**PROBLEM DETAILS**
Find every line in the rows that has the word "alert" and copy each of those lines.

**SUPPLIED RECORDS**
================================

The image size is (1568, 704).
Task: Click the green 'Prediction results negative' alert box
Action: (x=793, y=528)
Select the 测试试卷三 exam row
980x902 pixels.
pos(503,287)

================================

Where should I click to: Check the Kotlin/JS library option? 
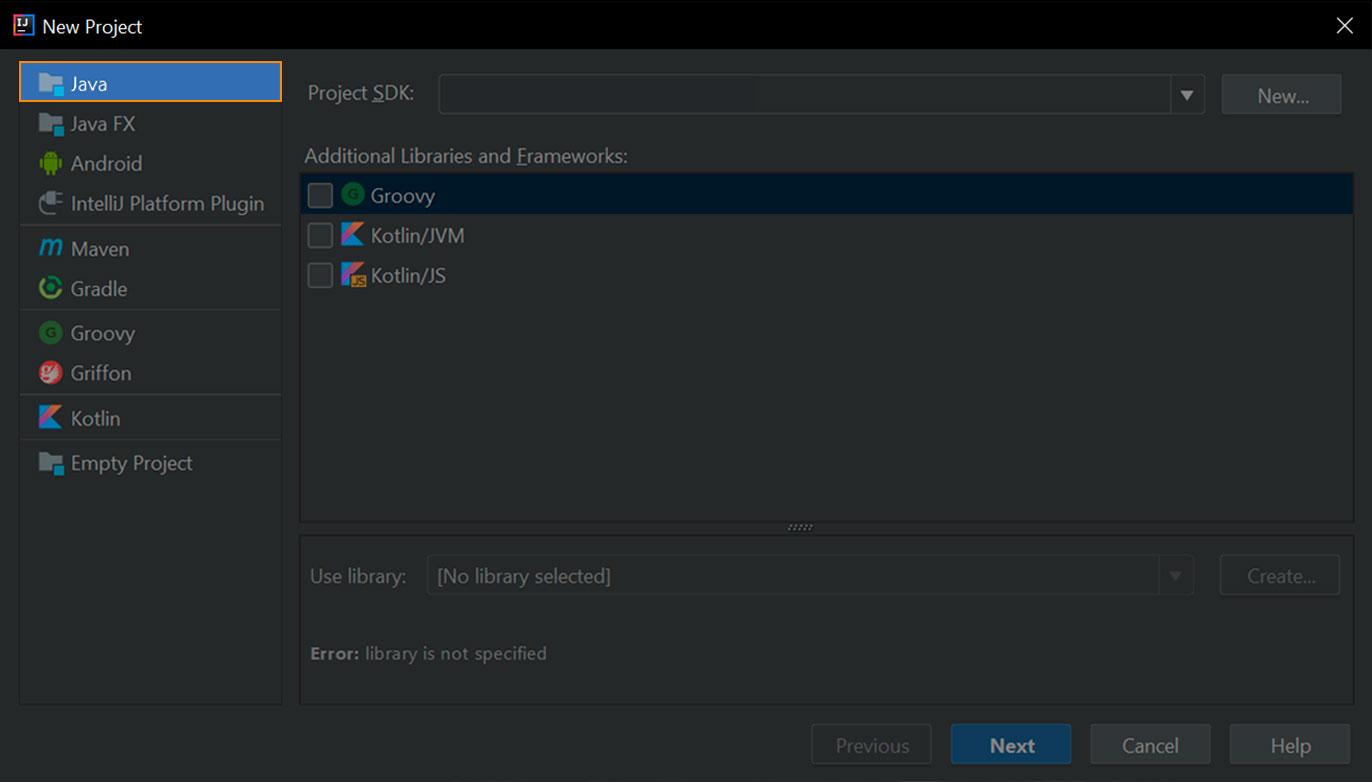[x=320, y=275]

================================

**EXERCISE ANSWER**
Task: Click the green 'Prediction results negative' alert box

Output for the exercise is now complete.